Hypothesis (H0): There is no statistical difference between the average age of men and women on the Titanic ship.

u1 = Average age women<br>
u2 = Average age men

HO: u1 = u2<br>
H1: u1 != u2

In [3]:
df.head()

Unnamed: 0,survived,pclass,sex,age,sibsp,parch,fare,embarked,class,who,adult_male,deck,embark_town,alive,alone
0,0,3,male,22.0,1,0,7.25,S,Third,man,True,,Southampton,no,False
1,1,1,female,38.0,1,0,71.2833,C,First,woman,False,C,Cherbourg,yes,False
2,1,3,female,26.0,0,0,7.925,S,Third,woman,False,,Southampton,yes,True
3,1,1,female,35.0,1,0,53.1,S,First,woman,False,C,Southampton,yes,False
4,0,3,male,35.0,0,0,8.05,S,Third,man,True,,Southampton,no,True


In [5]:
df.groupby('sex').agg({'age': 'mean'})

Unnamed: 0_level_0,age
sex,Unnamed: 1_level_1
female,27.91571
male,30.72664


**Step 2: Assumption Check**

Assumption 1: Distributions are normal for each variable (Use shapiro test for normal distribution)<br>
Assumption 2: Variances are homogeneus (Use levene test for normal distribution)<br>

Assumption 1:

H0: Distribution is normal. <br>
H1: Distrubution is not mormal.

In [12]:
test_stat, p_value = shapiro(df.loc[df['sex'] == 'female', 'age'].dropna())
print('Test statistic: %.5f\np value: %.5f' % (test_stat, p_value))

Test statistic: 0.98479
p value: 0.00705


P value is less than 0.05 so we reject the H0 hypothesis, which is distribution is normal for women age.

In [18]:
test_stat, p_value = shapiro(df.loc[df['sex'] == 'male', 'age'].dropna())
print('Test statistic: %.5f\np value: %.5f' % (test_stat, p_value))

Test statistic: 0.97473
p value: 0.00000


P value is less than 0.05 so we reject the H0 hypothesis, which is distribution is normal for men age. Both distributions are not normal that's why we can directly go to the non-parametric solution but let's check the second assumption. 

Assumption 2:

H0: Variances are homogeneous. <br>
H1: Variances are not homogeneous.

In [21]:
test_stat, p_value = levene(df.loc[df['sex'] == 'female', 'age'].dropna(),
                           df.loc[df['sex'] == 'male', 'age'].dropna())
print('Test statistic: %.5f\np value: %.5f' % (test_stat, p_value))

Test statistic: 0.00130
p value: 0.97121


P value is greater than 0.05 so we accept the H0 hypothesis, which is variances are homogeneous.
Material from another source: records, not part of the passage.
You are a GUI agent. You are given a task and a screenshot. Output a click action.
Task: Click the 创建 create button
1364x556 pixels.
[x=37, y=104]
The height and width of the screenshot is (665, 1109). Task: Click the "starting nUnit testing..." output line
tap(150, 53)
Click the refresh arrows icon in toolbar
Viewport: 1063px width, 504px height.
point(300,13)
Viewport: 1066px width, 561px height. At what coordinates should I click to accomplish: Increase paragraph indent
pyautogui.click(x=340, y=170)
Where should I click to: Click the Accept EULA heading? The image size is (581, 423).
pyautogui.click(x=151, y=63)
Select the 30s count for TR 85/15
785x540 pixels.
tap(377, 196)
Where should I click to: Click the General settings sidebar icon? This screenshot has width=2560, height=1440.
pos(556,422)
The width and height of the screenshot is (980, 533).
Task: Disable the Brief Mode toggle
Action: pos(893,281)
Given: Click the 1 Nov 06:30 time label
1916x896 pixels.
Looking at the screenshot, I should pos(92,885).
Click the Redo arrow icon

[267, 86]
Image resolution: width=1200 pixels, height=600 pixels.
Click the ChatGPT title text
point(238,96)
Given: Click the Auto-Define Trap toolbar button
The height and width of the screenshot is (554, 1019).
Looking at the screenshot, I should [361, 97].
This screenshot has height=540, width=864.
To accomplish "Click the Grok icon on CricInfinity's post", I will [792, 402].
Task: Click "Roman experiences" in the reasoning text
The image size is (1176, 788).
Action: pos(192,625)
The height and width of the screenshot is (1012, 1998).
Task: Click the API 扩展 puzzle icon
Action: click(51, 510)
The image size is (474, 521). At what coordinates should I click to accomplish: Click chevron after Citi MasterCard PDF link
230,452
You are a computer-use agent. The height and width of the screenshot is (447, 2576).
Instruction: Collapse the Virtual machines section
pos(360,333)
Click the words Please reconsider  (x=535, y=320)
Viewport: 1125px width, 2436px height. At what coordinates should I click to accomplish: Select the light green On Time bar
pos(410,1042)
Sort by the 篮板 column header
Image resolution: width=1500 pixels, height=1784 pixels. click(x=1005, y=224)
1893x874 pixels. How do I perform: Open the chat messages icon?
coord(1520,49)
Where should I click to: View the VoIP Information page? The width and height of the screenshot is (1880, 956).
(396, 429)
**Step 3: Apply Hypothesis**

Non parametric solution: mannwhitneyu

In [24]:
test_stat, p_value = mannwhitneyu(df.loc[df['sex'] == 'female', 'age'].dropna(),
                           df.loc[df['sex'] == 'male', 'age'].dropna())
print('Test statistic: %.5f\np value: %.5f' % (test_stat, p_value))

Test statistic: 53212.50000
p value: 0.02609


Because of the p value is less than 0.05 we reject the H0 hypothesis. So we can say that there is a statistical difference between them and it is not random.